This tells nginx to listen on port 80 (the default http port), these two lines cover IPv4 and IPv6 respectively.

root /var/www/html;

This tells nginx where the root of your site is, in other words: Where your site’s html files are.

index index.html index.htm index.nginx-debian.html;

The index directive tells nginx what files will be used as an index, they are checked in the order specified i.e. index.html will be checked before index.htm.

server_name _;

This is where you’d specify your domain if using your own, in my case that’s:

server_name megalomaniacslair.co.uk www.megalomaniacslair.co.uk;

You can also use wildcards and regular expressions. However, you should use exact names where possible, see the nginx documentation for more information on why that’s the case.

location / {
    # First attempt to serve request as file, then
    # as directory, then fall back to displaying a 404.
    try_files $uri $uri/ =404;
}

The location blocks tell nginx how to process the request URI (the part of the request that comes after the domain name or IP address/port). The default setup simply serves the files it finds and displays a 404 if it finds none to serve.
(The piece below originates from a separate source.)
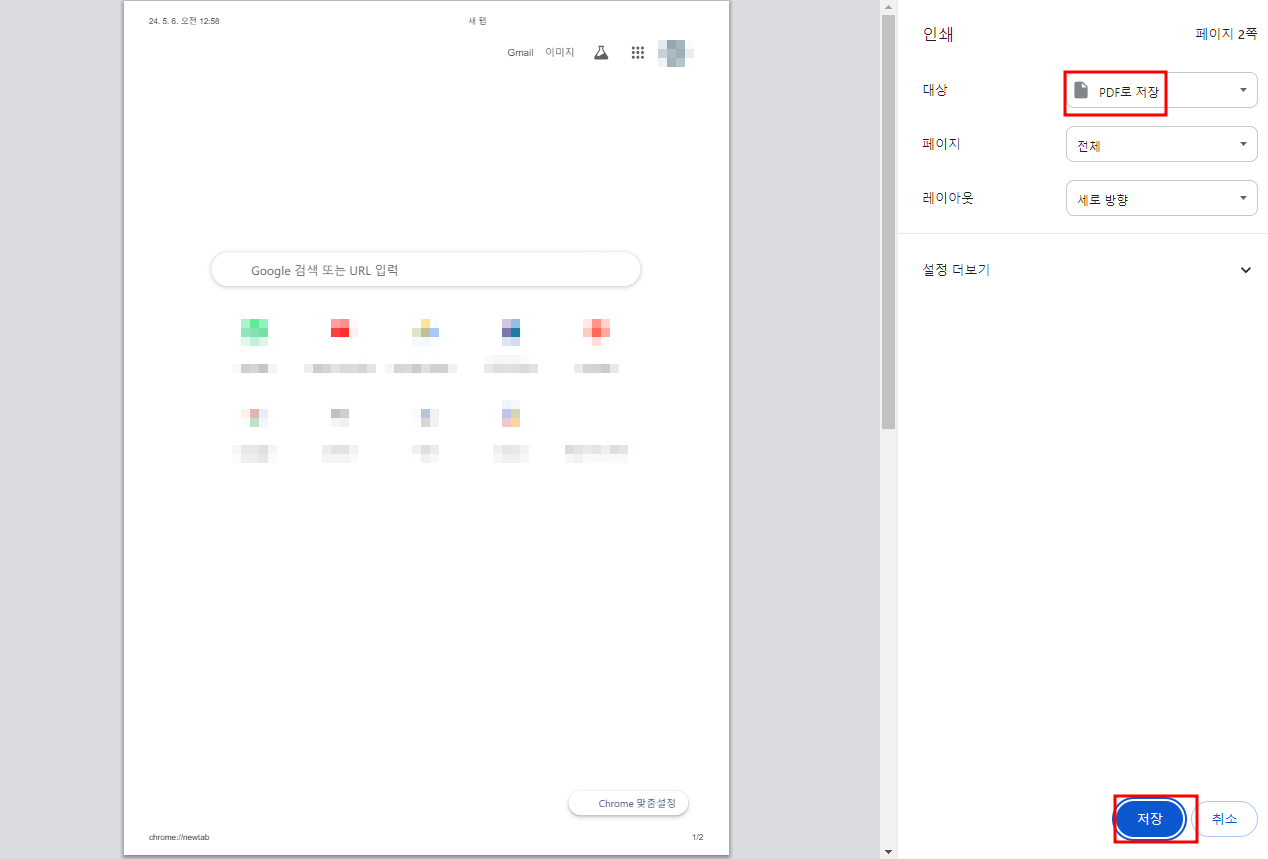Expand the 설정 더보기 section
Image resolution: width=1268 pixels, height=859 pixels.
[1245, 269]
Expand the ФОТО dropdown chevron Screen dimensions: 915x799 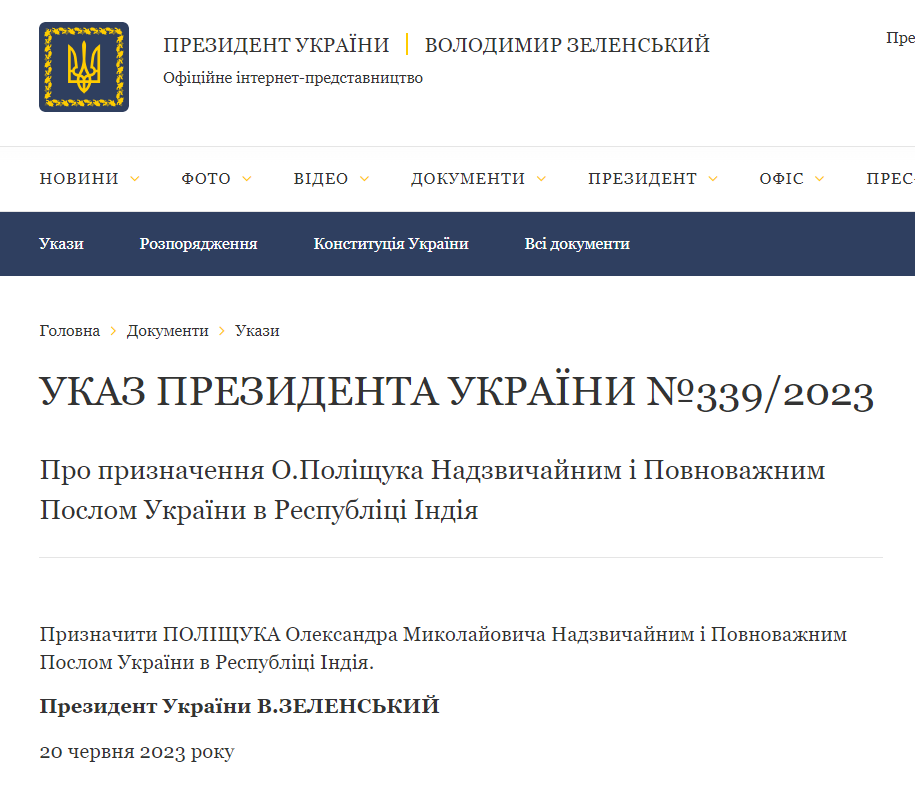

If all you want is to serve basic HTML via HTTP then that’s pretty much all there is to it. Simply copy and adjust for however many sites you have, start adding your HTML into /var/www/yoursite and you’ll be serving your sites with nginx in no time.

However, serving basic HTML pages via HTTP is only the staring point for us. When you’re hosting webpages on the big bad Internet you need to consider things like security and privacy, you may also need to serve dynamic content (e.g. PHP, Node.js, etc.). Tune in next time when I’ll be looking at securing your connections with encrypted HTTPS.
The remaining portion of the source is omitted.